ならばせめて、化け物に喰い殺される前に、この呪われた命を自分の手で終わらせよう。

短刀の柄を強く握りしめ、死の気配が漂う敷地内へと足を踏み入れた。

ギーッ……と、軋む音を立てて門扉が開く。

瓦斯灯(ガスとう)の明かりは届かず、視界を塞ぐほどの濃い霧が立ち込めている。
底冷えするような冷たい空気。
ふわりと甘く切ない花の香りが漂ってきた。

真っ白な霧の中に、ぽつり、ぽつりと紅い光が瞬き始める。

それは、無数の紅い蝶だった。

羽音を立てて舞い踊る幻想的な光景の中央から、一つの影がゆっくりと歩み寄ってくる。

現れたのは、暗闇を切り取ったかのような漆黒の軍服に、豪奢な外套を羽織った長身の青年。

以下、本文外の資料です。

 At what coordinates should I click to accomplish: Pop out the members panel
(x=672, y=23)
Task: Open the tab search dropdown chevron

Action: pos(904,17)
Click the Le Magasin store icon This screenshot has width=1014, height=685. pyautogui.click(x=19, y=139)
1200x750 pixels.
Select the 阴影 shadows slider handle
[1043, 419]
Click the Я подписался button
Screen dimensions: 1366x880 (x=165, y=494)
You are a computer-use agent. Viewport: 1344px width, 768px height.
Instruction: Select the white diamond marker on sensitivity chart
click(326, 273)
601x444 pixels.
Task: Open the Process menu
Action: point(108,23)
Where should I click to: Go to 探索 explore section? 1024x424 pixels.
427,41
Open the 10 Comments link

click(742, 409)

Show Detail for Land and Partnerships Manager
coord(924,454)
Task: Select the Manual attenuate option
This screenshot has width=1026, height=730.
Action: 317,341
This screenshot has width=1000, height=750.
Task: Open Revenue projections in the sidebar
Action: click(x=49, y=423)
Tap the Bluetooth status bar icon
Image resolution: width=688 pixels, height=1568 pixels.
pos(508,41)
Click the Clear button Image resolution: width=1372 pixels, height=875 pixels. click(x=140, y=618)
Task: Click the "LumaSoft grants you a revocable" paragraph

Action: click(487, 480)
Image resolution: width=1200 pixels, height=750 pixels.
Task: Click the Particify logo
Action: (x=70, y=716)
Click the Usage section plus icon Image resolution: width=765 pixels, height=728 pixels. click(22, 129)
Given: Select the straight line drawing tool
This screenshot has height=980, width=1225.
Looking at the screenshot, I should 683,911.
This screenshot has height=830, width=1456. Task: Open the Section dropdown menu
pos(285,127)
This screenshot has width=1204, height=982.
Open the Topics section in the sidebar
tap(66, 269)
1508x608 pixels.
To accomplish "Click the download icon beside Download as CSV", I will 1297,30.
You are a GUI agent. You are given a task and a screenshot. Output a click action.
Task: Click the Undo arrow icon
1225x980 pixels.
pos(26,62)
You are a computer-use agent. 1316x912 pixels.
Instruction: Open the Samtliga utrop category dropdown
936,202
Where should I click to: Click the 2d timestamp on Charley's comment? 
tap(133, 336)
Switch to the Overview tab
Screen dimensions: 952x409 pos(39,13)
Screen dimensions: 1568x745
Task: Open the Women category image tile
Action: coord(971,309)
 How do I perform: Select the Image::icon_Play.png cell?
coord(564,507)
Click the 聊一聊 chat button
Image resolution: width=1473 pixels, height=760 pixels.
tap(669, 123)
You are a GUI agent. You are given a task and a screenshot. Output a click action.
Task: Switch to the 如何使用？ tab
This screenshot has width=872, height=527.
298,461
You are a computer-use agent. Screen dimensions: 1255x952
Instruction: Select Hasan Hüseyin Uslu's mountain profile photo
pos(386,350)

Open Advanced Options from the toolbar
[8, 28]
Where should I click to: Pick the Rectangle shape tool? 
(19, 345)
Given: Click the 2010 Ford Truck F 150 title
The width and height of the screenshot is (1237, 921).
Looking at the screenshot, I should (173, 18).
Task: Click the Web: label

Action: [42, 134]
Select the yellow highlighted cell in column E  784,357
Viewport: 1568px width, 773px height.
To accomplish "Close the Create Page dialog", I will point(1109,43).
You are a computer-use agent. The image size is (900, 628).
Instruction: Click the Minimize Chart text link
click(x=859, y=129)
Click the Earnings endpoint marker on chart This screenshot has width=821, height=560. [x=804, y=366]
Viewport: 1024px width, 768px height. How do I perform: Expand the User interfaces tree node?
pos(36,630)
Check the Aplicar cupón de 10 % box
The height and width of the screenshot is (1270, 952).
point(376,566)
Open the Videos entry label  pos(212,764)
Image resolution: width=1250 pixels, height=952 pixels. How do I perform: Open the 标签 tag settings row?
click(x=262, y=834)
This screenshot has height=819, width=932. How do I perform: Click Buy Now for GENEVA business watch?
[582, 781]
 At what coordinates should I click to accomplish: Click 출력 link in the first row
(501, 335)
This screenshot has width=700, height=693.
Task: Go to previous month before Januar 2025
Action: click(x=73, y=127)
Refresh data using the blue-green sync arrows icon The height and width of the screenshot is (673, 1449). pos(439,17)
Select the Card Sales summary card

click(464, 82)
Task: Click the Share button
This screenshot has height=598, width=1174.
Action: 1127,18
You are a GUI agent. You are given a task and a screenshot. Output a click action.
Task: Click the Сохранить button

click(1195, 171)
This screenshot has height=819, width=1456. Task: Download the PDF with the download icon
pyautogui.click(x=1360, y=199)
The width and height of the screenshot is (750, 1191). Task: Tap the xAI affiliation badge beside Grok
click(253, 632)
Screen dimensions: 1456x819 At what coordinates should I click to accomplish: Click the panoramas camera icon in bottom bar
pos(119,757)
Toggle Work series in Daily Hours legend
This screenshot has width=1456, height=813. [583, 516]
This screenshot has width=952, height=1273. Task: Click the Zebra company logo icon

色素の薄い銀糸の髪が夜風に揺れ、氷のように冷たい赤い瞳が、見下すように紗和を捉えた。

「――また愚かな人間が迷い込んだか」

――常夜の城の主。朧月永火。

彼が発した声は、美しくも酷薄で、一切の温度を感じさせなかった。

「その手に握ったナマクラで、私を殺すよう命じられてきたのだろう? 哀れなことだ。お前のような小娘が束になったところで、私の外套の裾を揺らすことすらできはしないというのに」

永火は退屈そうに目を伏せると、無慈悲な宣告を下すように言った。